In addition to their diagnostic potential, more importantly, EVs are being explored as natural, biocompatible delivery systems for cancer therapies. Given the inherent ability of EVs to transport biomolecules, they are ideal candidates for targeted drug delivery.1,11

Researchers have been engineering EVs to carry various therapeutic agents, such as chemotherapeutic drugs, RNA molecules, or immune-modulating agents, directly to cancer cells.11 The targeted method not only enhances treatment precision but also minimizes side effects related to chemotherapy, as the drugs are delivered more selectively to the tumor.12

Recent research has shown that EV-based drug delivery systems are very effective in targeting specific cancers, with great potential to improve treatment results and customize therapies. For example, a 2024 study by Bi et al. developed a new vesicle delivery system (EPM) by loading EVs from mouse breast cancer cells with the chemotherapy drug paclitaxel albumin (PA) and melanin.11

The developed nano-drug system, EPM, efficiently targeted both breast cancer cells and immune cells. During exposure to near-infrared light, the system creates signals and heat, helping immune cells (CD8+ T cells) enter tumors more effectively. 11

EPM was also found to be more toxic to cancer cells than PA alone in both lab and animal studies, showing promise for use with chemotherapy, heat therapy, and immunotherapy. Such studies highlight the growing role of EV-based approaches in personalized cancer treatment.11

EVs and Immune System Modulation

EVs can also be modified to influence the immune system, either by strengthening the body’s immune response against cancer cells or by mitigating immune suppression induced by tumors. Their inherent capacity to facilitate cell communication means they are valuable for manipulating immune responses.13

Recent progress in cancer immunotherapy has explored the use of EVs to activate immune cells or deliver tumor antigens for cancer vaccines.

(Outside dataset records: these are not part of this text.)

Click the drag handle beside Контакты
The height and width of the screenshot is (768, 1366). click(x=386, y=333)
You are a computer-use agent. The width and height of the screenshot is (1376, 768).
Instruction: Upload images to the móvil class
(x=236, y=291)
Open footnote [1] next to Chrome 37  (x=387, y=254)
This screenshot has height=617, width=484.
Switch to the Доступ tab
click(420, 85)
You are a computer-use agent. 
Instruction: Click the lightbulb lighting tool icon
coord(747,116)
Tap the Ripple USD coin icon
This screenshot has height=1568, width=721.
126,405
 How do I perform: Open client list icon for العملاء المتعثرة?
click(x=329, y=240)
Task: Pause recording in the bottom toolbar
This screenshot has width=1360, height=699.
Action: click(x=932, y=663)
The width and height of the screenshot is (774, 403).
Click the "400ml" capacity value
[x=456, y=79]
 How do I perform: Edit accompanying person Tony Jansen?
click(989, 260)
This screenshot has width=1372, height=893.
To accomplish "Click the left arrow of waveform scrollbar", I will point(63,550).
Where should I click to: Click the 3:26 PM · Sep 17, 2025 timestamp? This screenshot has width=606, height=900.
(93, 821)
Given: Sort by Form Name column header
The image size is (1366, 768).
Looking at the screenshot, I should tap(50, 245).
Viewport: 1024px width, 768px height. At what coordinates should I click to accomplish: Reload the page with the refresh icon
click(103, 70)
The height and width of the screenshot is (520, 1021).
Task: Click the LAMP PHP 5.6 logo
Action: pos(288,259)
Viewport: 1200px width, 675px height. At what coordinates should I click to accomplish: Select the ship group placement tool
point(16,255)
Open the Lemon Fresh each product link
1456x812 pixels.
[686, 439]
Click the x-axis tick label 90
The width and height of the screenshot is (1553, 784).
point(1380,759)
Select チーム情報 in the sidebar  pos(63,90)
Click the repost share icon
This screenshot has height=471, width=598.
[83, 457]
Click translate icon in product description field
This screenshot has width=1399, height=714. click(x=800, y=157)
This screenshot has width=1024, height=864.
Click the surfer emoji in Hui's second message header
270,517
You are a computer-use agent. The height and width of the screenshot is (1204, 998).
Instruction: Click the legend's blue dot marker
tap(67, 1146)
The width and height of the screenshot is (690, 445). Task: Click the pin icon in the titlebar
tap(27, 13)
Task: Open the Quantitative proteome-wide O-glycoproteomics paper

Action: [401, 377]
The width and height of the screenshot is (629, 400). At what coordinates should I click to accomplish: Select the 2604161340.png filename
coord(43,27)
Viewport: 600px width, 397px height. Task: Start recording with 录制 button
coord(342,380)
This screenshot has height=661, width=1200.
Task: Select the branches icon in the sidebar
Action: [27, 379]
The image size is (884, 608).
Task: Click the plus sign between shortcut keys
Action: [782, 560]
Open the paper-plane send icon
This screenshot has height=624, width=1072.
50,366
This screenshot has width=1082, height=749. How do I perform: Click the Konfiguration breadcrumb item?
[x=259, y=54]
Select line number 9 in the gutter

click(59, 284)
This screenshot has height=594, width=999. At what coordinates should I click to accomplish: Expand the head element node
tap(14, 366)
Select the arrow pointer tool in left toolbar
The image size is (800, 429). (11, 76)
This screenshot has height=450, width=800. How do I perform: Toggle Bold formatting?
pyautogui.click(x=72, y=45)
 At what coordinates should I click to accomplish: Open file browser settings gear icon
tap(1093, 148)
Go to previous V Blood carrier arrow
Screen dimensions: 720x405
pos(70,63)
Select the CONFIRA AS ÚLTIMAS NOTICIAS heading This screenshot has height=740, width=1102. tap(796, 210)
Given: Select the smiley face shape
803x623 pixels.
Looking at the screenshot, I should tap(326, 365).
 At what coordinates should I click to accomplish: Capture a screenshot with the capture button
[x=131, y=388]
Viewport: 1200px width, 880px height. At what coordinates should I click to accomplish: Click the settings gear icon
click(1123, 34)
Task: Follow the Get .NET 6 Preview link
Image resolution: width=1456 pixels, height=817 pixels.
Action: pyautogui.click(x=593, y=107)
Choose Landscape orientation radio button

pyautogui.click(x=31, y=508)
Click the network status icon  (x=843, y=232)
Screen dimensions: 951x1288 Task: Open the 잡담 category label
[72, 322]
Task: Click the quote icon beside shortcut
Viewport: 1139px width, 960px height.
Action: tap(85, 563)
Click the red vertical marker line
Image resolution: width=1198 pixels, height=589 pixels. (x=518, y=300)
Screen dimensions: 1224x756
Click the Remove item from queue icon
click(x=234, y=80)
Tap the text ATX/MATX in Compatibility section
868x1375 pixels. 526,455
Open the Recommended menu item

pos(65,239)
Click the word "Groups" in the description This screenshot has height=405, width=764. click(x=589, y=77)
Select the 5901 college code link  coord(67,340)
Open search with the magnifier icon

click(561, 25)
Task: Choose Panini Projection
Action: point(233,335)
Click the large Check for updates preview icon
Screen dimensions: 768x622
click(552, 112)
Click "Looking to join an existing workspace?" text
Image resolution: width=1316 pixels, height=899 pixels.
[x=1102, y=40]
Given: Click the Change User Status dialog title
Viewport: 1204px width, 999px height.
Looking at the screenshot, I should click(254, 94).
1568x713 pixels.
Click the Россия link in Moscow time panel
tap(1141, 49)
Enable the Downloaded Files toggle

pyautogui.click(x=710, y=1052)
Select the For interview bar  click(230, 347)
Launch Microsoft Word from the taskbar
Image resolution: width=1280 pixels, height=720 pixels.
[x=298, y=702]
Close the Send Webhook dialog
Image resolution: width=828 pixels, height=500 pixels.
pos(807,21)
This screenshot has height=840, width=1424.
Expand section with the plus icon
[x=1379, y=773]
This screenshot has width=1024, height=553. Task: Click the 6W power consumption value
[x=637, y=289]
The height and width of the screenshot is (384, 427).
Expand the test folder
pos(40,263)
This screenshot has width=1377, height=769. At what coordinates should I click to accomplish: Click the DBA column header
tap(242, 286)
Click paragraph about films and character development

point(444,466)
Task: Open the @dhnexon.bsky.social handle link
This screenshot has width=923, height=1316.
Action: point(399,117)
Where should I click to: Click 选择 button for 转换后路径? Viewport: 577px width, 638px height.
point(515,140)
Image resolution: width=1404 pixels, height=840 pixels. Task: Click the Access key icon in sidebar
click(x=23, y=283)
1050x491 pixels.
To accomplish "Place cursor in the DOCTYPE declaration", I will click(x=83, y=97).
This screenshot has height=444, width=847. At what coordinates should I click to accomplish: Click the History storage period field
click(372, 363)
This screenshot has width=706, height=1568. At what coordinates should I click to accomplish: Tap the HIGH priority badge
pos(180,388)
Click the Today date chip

By promoting immune activation, these engineered EVs enhance the body’s ability to identify and combat cancer cells, ultimately leading to improved treatment outcomes and more effective immunotherapeutic approaches.13

Challenges and Opportunities in EV-Based Cancer Treatment

While promising, EV-based therapies encounter several challenges, such as difficulties scaling production, ensuring standardization, and navigating regulatory obstacles. These issues impede the progression from laboratory research to real-world clinical applications, limiting the broader implementation of EVs in cancer care and beyond for other diseases.14

Current research efforts aim to overcome these barriers, focusing on enhancing EV purification methods and improving their targeting accuracy, for example, via the modification of the EV surface or the donor cell.14,15,16

By developing more efficient techniques for producing and isolating EVs, scientists hope to create more consistent and effective treatment options. These initiatives represent significant opportunities for advancing EV-based cancer therapies, potentially resolving existing challenges, and promoting their adoption in clinical settings.

Conclusion

Extracellular vesicles (EVs) hold great potential in advancing personalized cancer treatment. Through the engineering of EVs, it facilitates targeted drug delivery, serves as biomarkers, and modulates the immune system, positioning them as innovative tools in oncology.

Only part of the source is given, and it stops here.